__Tekst do analizy__

####################

Krytyka w stronę polityki kadrowej

W dokumencie czytamy też, że obecnie „od pań sprzątających do głównych specjalistów w ogromnej większości i takie są fakty – wynagrodzenie zasadnicze wynosi 4300 zł brutto”. – Dodatki funkcyjne dla osób na najwyższych urzędniczych stanowiskach (główny specjalista) to poza kilkoma wyjątkami kwoty od 100 do 500 zł brutto. O dodatkach stażowych nie należy naszym zdaniem w ogóle wspominać, gdyż po pierwsze są one wypracowywane przez każdego pracownika, a poza tym ich wzrost zatrzymuje się po 20 latach pracy – napisano.

Podkreślono również, że na spotkaniu z dnia 9 stycznia, prezydent miał poinformować związki zawodowe, że odmawia jakichkolwiek podwyżek kaskadowych pracownikom UM, „po raz kolejny zasłaniając się brakiem zgody radnych na podwyżki podatku od nieruchomości, złą współpracę z byłymi koalicjantami, czy wreszcie nawet niezrozumieniem ze strony obecnego rządu”.

– Jest to dla nas argumentacja nie do przyjęcia. Tym bardziej, że kwestie finansowe są najczęstszym powodem odejść doświadczonych pracowników z Urzędu Miasta Kielce. A na przestrzeni ostatnich kilku lat mamy wrażenie wręcz masowych rezygnacji z pracy. Nie rozumiemy również niefrasobliwości najwyższego kierownictwa w tym zakresie. Zbywanie tematu stwierdzeniem o nieblokowaniu kariery odchodzącym osobom jest poniżające – przekazano w dokumencie.

„Środowisko kibicowskie ma w Kielcach mocny głos, ale niech on nie zagłuszy zdrowego rozsądku!”

W przypadku samej Korony Kielce stwierdzono, że „klub piłkarski, nawet najlepszy, nie powinien być finansowany z publicznych pieniędzy”, a także, że ten staje się „nie tyle chlubą, co skarbonką bez dna”. – Pomijając fakt, iż po raz kolejny wszyscy mieszkańcy miasta dokładają ogromne pieniądze do m.in. pensji, delikatnie mówiąc, średnio grającej drużyny piłkarskiej, to oburzające jest, że zamierza to KOLEJNY już raz robić Prezydent i Rada Miasta, która do wyborów szła m.in. z hasłem sprzedaży tej skrajnie kosztownej dla mieszkańców Kielc spółki – pisze zarząd związku zawodowego.

####################

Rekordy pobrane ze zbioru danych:
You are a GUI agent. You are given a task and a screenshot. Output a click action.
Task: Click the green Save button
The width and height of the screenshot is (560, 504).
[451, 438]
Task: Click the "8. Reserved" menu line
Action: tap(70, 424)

####################

__Zadania i ćwiczenia__
1. Odpowiedz krótko na pytania do tekstu do analizy.
(a) Ile brutto wynosi wynagrodzenie zasadnicze ogromnej większości pracowników, od pań sprzątających do głównych specjalistów?
(b) Którego dnia odbyło się spotkanie, na którym prezydent miał odmówić podwyżek kaskadowych?
(c) Z jakich pieniędzy według tekstu nie powinien być finansowany klub piłkarski?
2. Przepisz z tekstu do analizy cały fragment od „W przypadku samej” aż do „zarząd związku zawodowego.”, zamieniając „skarbonką bez dna” na „studnią bez dna”.

__Rozwiązane zadania__
1.
(a) 4300 zł brutto.
(b) 9 stycznia.
(c) Z publicznych pieniędzy.

2.
W przypadku samej Korony Kielce stwierdzono, że „klub piłkarski, nawet najlepszy, nie powinien być finansowany z publicznych pieniędzy”, a także, że ten staje się „nie tyle chlubą, co studnią bez dna”. – Pomijając fakt, iż po raz kolejny wszyscy mieszkańcy miasta dokładają ogromne pieniądze do m.in. pensji, delikatnie mówiąc, średnio grającej drużyny piłkarskiej, to oburzające jest, że zamierza to KOLEJNY już raz robić Prezydent i Rada Miasta, która do wyborów szła m.in. z hasłem sprzedaży tej skrajnie kosztownej dla mieszkańców Kielc spółki – pisze zarząd związku zawodowego.